The Istituto Zooprofilattico Sperimentale dell'Abruzzo e del Molise "Giuseppe Caporale" is a public health institute with administrative and managerial autonomy, which operates as a technical and scientific arm of the state and the Abruzzo and Molise Regions, performing analytical work for the public veterinary services and providing the technical and scientific collaboration necessary to enable them to carry out their functions in the field of veterinary public health.
The Institute offers high added-value services backed up by in-depth knowledge and innovation in the areas of animal health, veterinary public health and environmental protection, in the interests of safeguarding animal and human health.
The number of employees has grown from around 100 at the end of the 1980s to today's total of about 500. It was in 1990, 49 years after its foundation, that the Institute decided to make its mark in the international context. Over the course of the years, this has proved to be a successful move, so much so that the Institute has become a ceaseless exporter of know-how in the field of research, training, risk analysis, food safety and animal welfare, and in the organization, implementation and management of data banks for registering animals.
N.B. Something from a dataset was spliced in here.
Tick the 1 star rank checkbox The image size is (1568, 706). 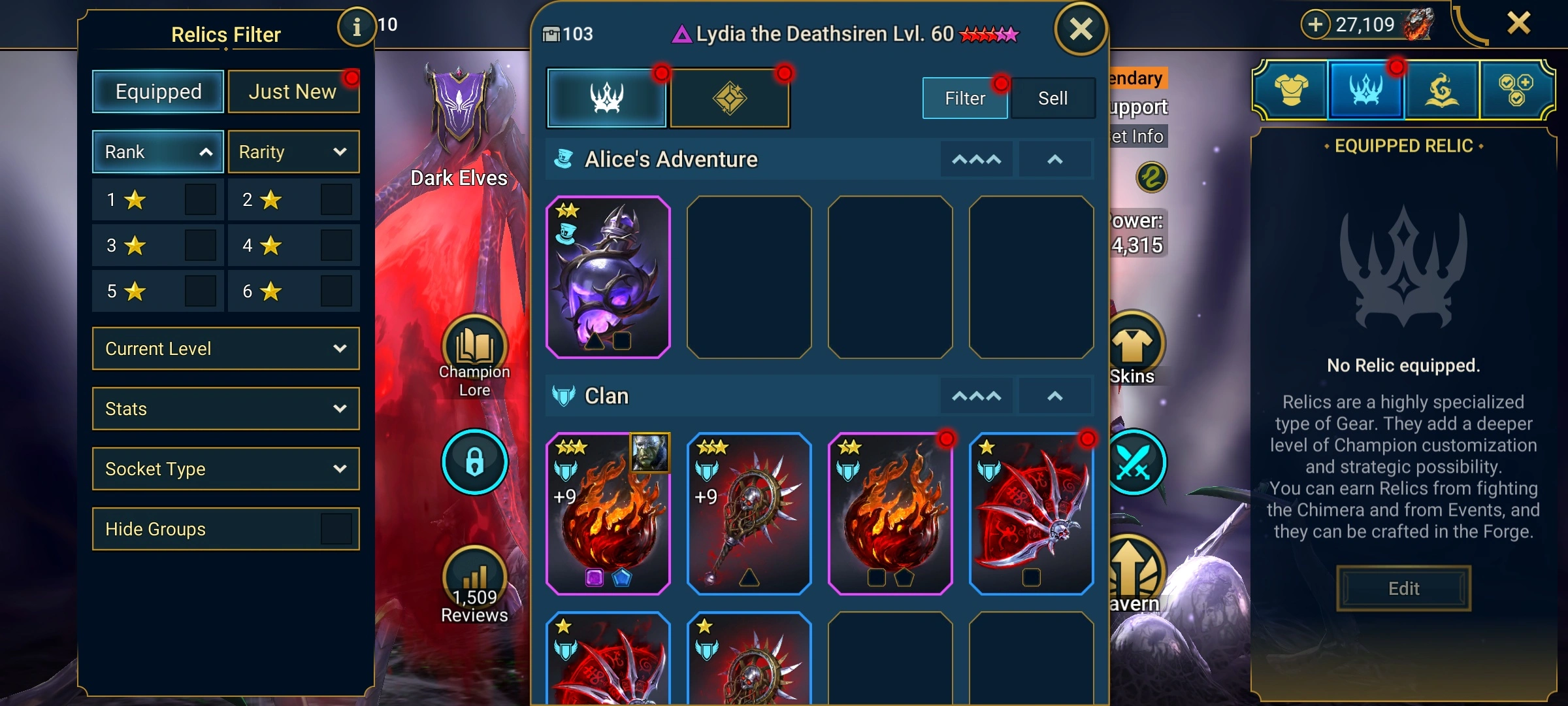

On the basis of the experience it has acquired, the World Health Organization (WHO), the Food and Agriculture Organization of the United Nations (FAO) and the World Organization for Animal Health (OIE) have assigned the Institute the role of Collaboration Centre and Reference Laboratory in specific spheres of activity.
The qualitative level it has achieved, particularly in the last decade, has enabled the professionals of the Institute to become consultants and champions of the veterinary services of a large part of the world, especially in the Balkan states and the countries of the Mediterranean basin. Even more importantly, they are regarded worldwide as credible and trustworthy interlocutors.
The challenge continues. And the future will be played out in the field of innovation and development strategies aimed, especially, at one primary objective: to deliver higher quality food to protect human health, by means of environmental and nutritional wellbeing for animals and timely prevention of diseases.
The Institute's ambitions, ideas and major plans for the future will be favoured by the creation of a new central headquarters: an extraordinary and innovative centre of international dimensions, commensurate with the breadth of the corporate policy and the driving force of the Institute's mission.